3.7.4 Quantificação da produção de fator de necrose tumoral (TNF)
A concentração de TNF-α foi mensurada através da sua atividade lítica contra células L-929. O ensaio foi conduzido a partir da cultura (3,5 x 104 células/poço) colocada para aderir em placas de 96 poços (NUNC) em meio de cultura RPMI-1640, contendo 10% de soro bovino fetal.
As placas foram incubadas a 37ºC em atmosférica úmida (95% de CO2) durante 24
horas. Decorrido esse período, o meio RPMI-1640 (50 µl) das placas foi trocado e acrescentado 100 µl das amostras de cultura de células diluídas seriadamente. Foram acrescidos à cultura 50 µl de meio RPMI-1640 contendo actinomicina D (2 g/ml). A seguir, a placa de cultura retornou à estufa e permaneceu incubada por mais 24 h. Após este período, o
sobrenadante da cada poço foi desprezado e adicionado 100 µl (por poço) de cristal violeta (0,05%) em ácido acético (30%). Decorridos 15 min, as placas foram lavadas em água corrente e colocadas para secar.
Após a secagem das placas foram adicionados 100 µl de metanol (por poço) para dissolução do cristal violeta e a densidade óptica foi determinada em leitor de ELISA (Bio-tek Instruments) em comprimento de onda de 620nm.
A porcentagem de lise celular foi baseada na densidade óptica calculada através da seguinte fórmula: % de lise = 1 – [ABSa/ABSc] x 100
Onde ABSa representa a absorbância da amostra e ABSc a absorbância do controle. As amostras foram sempre dosadas em duplicata e o resultado expresso pela média aritmética das leituras. O título de TNF-α em U/ml foi definido como recíproca da diluição onde se observa 50% de lise celular.
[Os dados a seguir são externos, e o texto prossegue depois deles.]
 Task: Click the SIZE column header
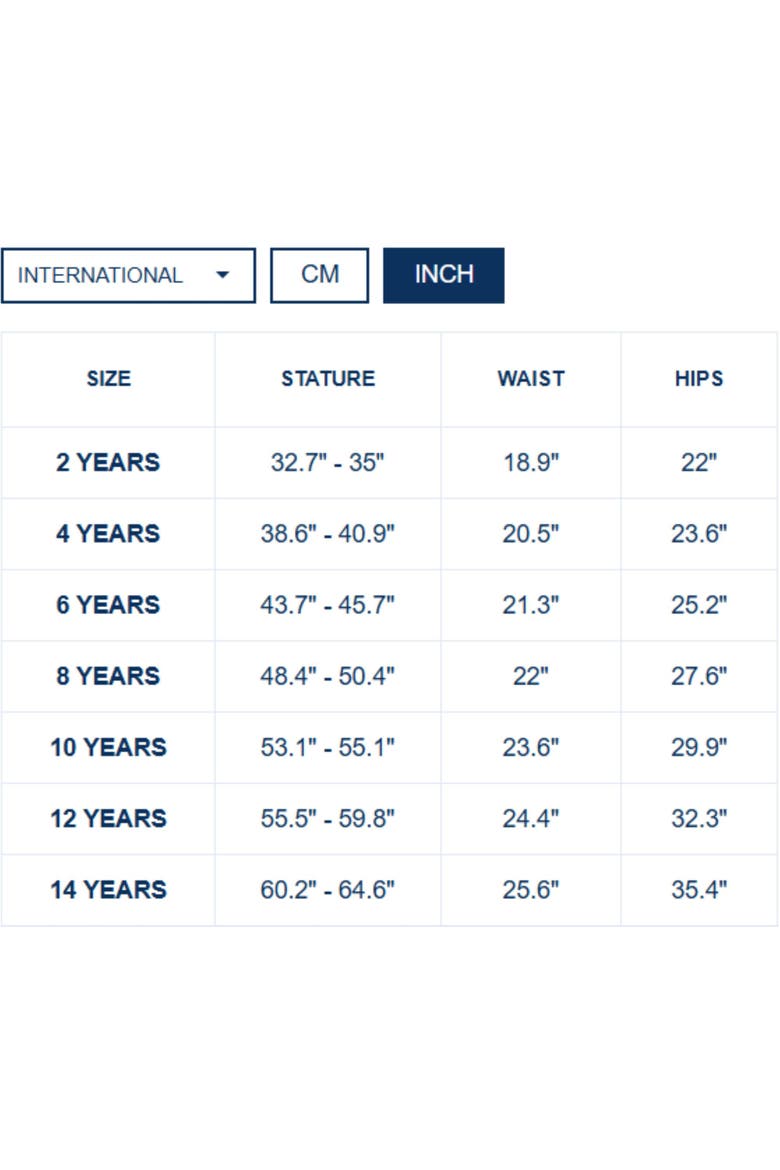(x=108, y=379)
Manutenção da cultura de células L-929 para quantificação de TNF-α
Células da linhagem de fibroblastos murinos L-929 foram cultivadas em garrafas plásticas (Corning) contendo meio RPMI-1640 suplementado com 10% de soro fetal bovino, L-glutamina (0,2mM) e gentamicina (10 µg/ml).
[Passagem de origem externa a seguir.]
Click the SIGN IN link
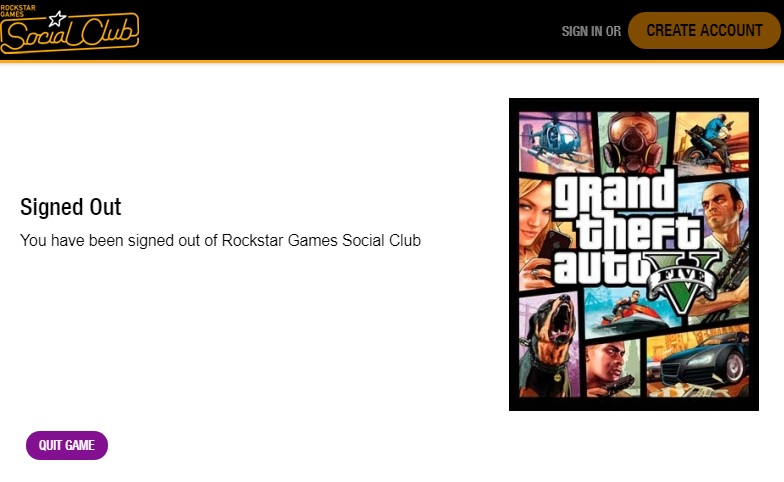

As garrafas plásticas contendo as células em culturas foram mantidas em atmosfera úmida com 5% de CO2 a 37ºC. Ao formarem uma monocamada na superfície da garrafa,
normalmente a cada 2 dias, o meio RPMI-1640 foi retirado e em substituição foi adicionado tampão Versene [PBS+ tripsina (0,05%)+ EDTA (0,02%)]. Uma vez que as células encontram-se em suspensão, o tampão Versene foi inativado (adicionando-se meio RPMI- 1640+SBF-10%). Após centrifugação, as alíquotas foram redistribuídas em outras garrafas.
3.7.5 Citocinas (IL-1β, IL-4 e IL-10 )
As citocinas IL-1β, IL-4 e IL-10 foram quantificadas por ELISA em amostras de cultura de parênquima pulmonar. Para tanto, foram utilizados Kits Duo Set disponíveis
comercialmente (R & D System®). Os ensaios foram conduzidos de acordo com as normas do fabricante.
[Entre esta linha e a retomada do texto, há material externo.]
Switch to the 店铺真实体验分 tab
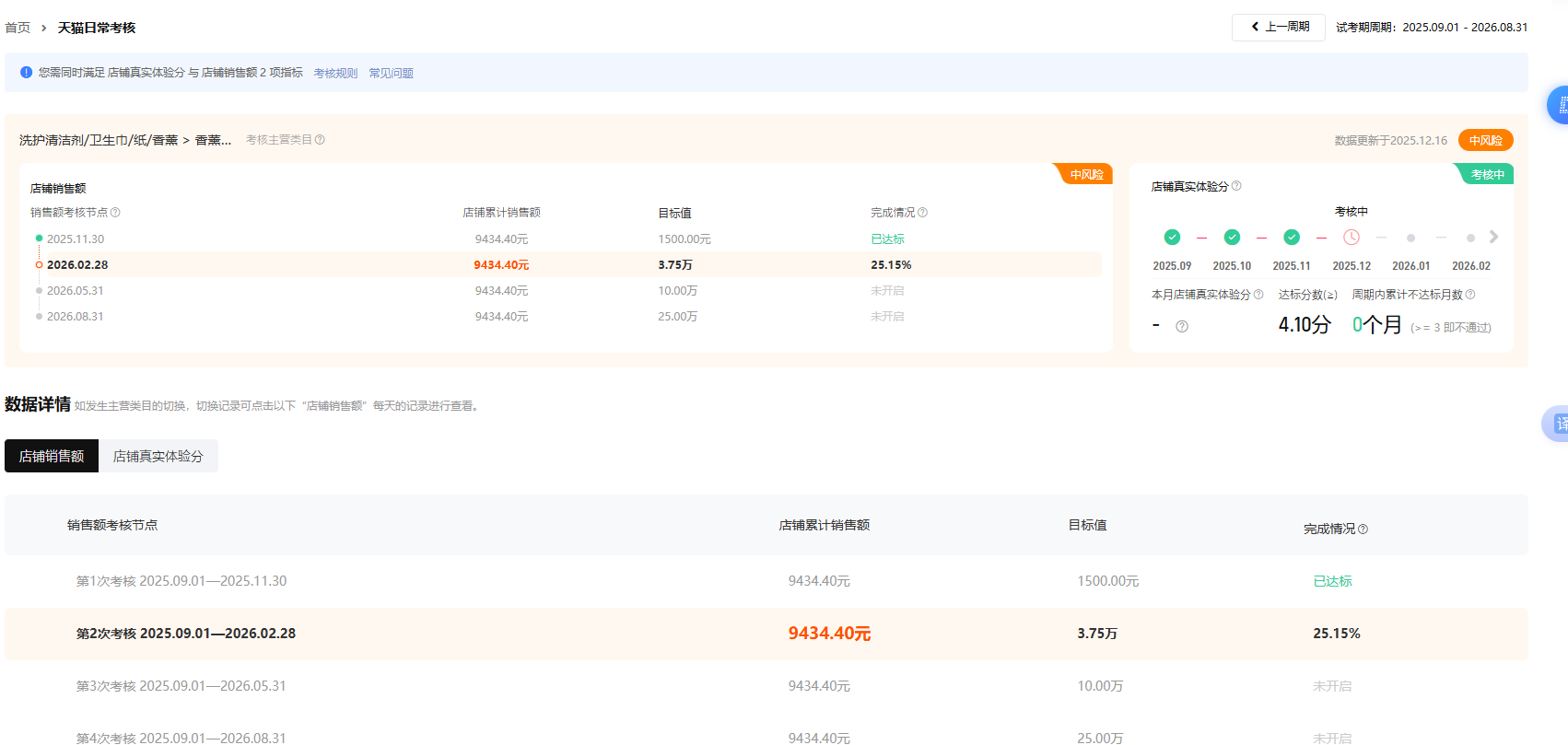This screenshot has width=1568, height=745. tap(158, 457)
Em síntese, placas de 96 poços NUNC-MAXISORP foram sensibilizadas “overnight” a temperatura ambiente com 100 μl de anticorpos monoclonais específicos de captura para as citocinas: anti-IL-1β, anti- IL-4 e anti-IL-10. As placas foram lavadas 3 vezes com PBS- Tween 0,05% e bloqueadas por 2 h com 200 μl de PBS contendo 1% de BSA e 5% de sacarose. Após este período, as placas foram novamente lavadas e 50 μl das amostras ou da curva padrão foram adicionados e incubados por 2 h a temperatura ambiente. A seguir, as placas foram lavadas e adicionados 100 μl do anticorpo de detecção biotilinado específico para cada citocina, seguido de incubação por 2 h a temperatura ambiente. As placas foram lavadas novamente e incubadas com solução de peroxidase de raiz forte conjugada a avidina em PBS contendo 1% de BSA durante 20 min a 37º C. Após lavagem das placas foram adicionados 100 μl de reagente para revelação da reação. Finalmente, após 30 min a reação foi interrompida com ácido sulfúrico 1 M e a densidade óptica lida em 450 nm. A concentração das citocinas presentes nas amostras foi calculada com base em curva padrão.